::: Data records :::

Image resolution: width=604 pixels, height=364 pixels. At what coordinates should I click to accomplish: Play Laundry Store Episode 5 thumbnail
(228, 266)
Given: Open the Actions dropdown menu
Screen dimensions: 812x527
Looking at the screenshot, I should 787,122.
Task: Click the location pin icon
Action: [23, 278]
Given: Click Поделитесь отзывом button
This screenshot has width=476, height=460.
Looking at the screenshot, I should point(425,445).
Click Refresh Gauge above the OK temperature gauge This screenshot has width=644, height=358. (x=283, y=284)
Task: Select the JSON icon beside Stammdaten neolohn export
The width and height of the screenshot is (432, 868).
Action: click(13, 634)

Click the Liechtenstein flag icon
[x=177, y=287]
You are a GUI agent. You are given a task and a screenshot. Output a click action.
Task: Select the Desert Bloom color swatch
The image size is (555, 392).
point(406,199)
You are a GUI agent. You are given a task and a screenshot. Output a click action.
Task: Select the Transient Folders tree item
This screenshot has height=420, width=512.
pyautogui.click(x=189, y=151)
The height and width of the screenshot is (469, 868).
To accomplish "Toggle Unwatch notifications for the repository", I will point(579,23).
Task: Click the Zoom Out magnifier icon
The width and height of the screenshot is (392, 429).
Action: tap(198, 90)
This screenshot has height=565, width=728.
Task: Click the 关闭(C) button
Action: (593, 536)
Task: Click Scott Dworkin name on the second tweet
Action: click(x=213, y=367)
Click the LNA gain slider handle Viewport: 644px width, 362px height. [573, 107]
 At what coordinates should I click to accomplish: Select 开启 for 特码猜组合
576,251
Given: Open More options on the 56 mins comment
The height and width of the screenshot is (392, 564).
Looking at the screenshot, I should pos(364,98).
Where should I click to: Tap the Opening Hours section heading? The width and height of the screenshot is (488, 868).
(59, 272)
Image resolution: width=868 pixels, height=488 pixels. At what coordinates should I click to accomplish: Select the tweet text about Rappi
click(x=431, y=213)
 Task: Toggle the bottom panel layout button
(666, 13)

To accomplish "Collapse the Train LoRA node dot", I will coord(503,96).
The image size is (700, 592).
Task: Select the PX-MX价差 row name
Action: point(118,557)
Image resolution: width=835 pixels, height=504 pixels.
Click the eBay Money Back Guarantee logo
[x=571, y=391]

:::

[What is required] A word-for-word transcription of the data above is required.

[Answer to the problem]
Image resolution: width=604 pixels, height=364 pixels. At what coordinates should I click to accomplish: Play Laundry Store Episode 5 thumbnail
(228, 266)
Given: Open the Actions dropdown menu
Screen dimensions: 812x527
Looking at the screenshot, I should 787,122.
Task: Click the location pin icon
Action: [23, 278]
Given: Click Поделитесь отзывом button
This screenshot has width=476, height=460.
Looking at the screenshot, I should point(425,445).
Click Refresh Gauge above the OK temperature gauge This screenshot has width=644, height=358. (x=283, y=284)
Task: Select the JSON icon beside Stammdaten neolohn export
The width and height of the screenshot is (432, 868).
Action: click(13, 634)

Click the Liechtenstein flag icon
[x=177, y=287]
You are a GUI agent. You are given a task and a screenshot. Output a click action.
Task: Select the Desert Bloom color swatch
The image size is (555, 392).
point(406,199)
You are a GUI agent. You are given a task and a screenshot. Output a click action.
Task: Select the Transient Folders tree item
This screenshot has height=420, width=512.
pyautogui.click(x=189, y=151)
The height and width of the screenshot is (469, 868).
To accomplish "Toggle Unwatch notifications for the repository", I will point(579,23).
Task: Click the Zoom Out magnifier icon
The width and height of the screenshot is (392, 429).
Action: tap(198, 90)
This screenshot has height=565, width=728.
Task: Click the 关闭(C) button
Action: (593, 536)
Task: Click Scott Dworkin name on the second tweet
Action: click(x=213, y=367)
Click the LNA gain slider handle Viewport: 644px width, 362px height. [573, 107]
 At what coordinates should I click to accomplish: Select 开启 for 特码猜组合
576,251
Given: Open More options on the 56 mins comment
The height and width of the screenshot is (392, 564).
Looking at the screenshot, I should pos(364,98).
Where should I click to: Tap the Opening Hours section heading? The width and height of the screenshot is (488, 868).
(59, 272)
Image resolution: width=868 pixels, height=488 pixels. At what coordinates should I click to accomplish: Select the tweet text about Rappi
click(x=431, y=213)
 Task: Toggle the bottom panel layout button
(666, 13)

To accomplish "Collapse the Train LoRA node dot", I will coord(503,96).
The image size is (700, 592).
Task: Select the PX-MX价差 row name
Action: point(118,557)
Image resolution: width=835 pixels, height=504 pixels.
Click the eBay Money Back Guarantee logo
[x=571, y=391]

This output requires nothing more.